L’approche adoptée pour gérer cette crise
Pour gérer la situation, l’entreprise disposait de trois options.
Option un : ne rien faire, si ce n’est se préparer au procès qui se profilait à l’horizon. La tactique du service de communication aurait consisté à nier les charges portées contre l’entreprise et de faire peu de commentaires.
- « Nous considérons ces charges comme infondées et l’expression du mécontentement d’une ancienne employée. Nous gagnerons ce procès. »
- « Nous ne savons pas de quoi elle parle et nous ne pouvons pas en dire davantage, car l’affaire est en procès. »
Option deux : se préparer au procès et à la publicité qui allait en découler, enquêter sur les faits, éviter de faire la moindre déclaration et empêcher l’utilisation d’informations lors des étapes préliminaires au procès. Se préparer à discréditer la plaignante si nécessaire, mais surtout lors du procès.
Option trois : scinder l’équipe juridique en deux, chaque groupe travaillant soit sur le procès, soit sur un accord. Envoyer l’équipe chargée d’un accord pour qu’elle approche la plaignante, si possible avant que la plainte soit déposée. Essayer de négocier un accord dès que possible. Les tribunaux soutiennent généralement tous les efforts sérieux d’accord à tout moment du procès.

· · · ·

→ **Série de tâches**:
(a) Recopiez le passage du texte sur la gestion de crise allant de « Option un : ne » jusqu'à « peu de commentaires. », en remplaçant « service de communication » par « département des relations publiques ».
(b) Répondez à ces questions sur le texte sur la gestion de crise :
(i) De combien d'options l'entreprise disposait-elle pour gérer la situation ?
(ii) Dans l'option deux, à quel moment faut-il surtout se préparer à discréditer la plaignante ?
(iii) Dans l'option trois, en combien de groupes l'équipe juridique est-elle scindée ?

→ **Jeu de données**:
· · · ·

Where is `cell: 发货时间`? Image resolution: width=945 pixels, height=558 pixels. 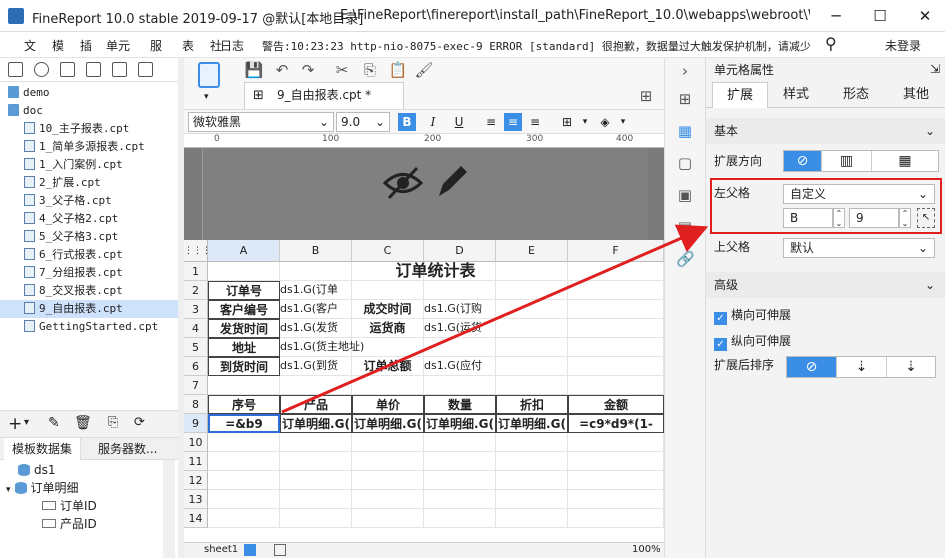 cell: 发货时间 is located at coordinates (244, 328).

· · · ·

→ **Résultats des tâches**:
(a)
Option un : ne rien faire, si ce n’est se préparer au procès qui se profilait à l’horizon. La tactique du département des relations publiques aurait consisté à nier les charges portées contre l’entreprise et de faire peu de commentaires.

(b)
(i) Trois options.
(ii) Lors du procès.
(iii) En deux groupes.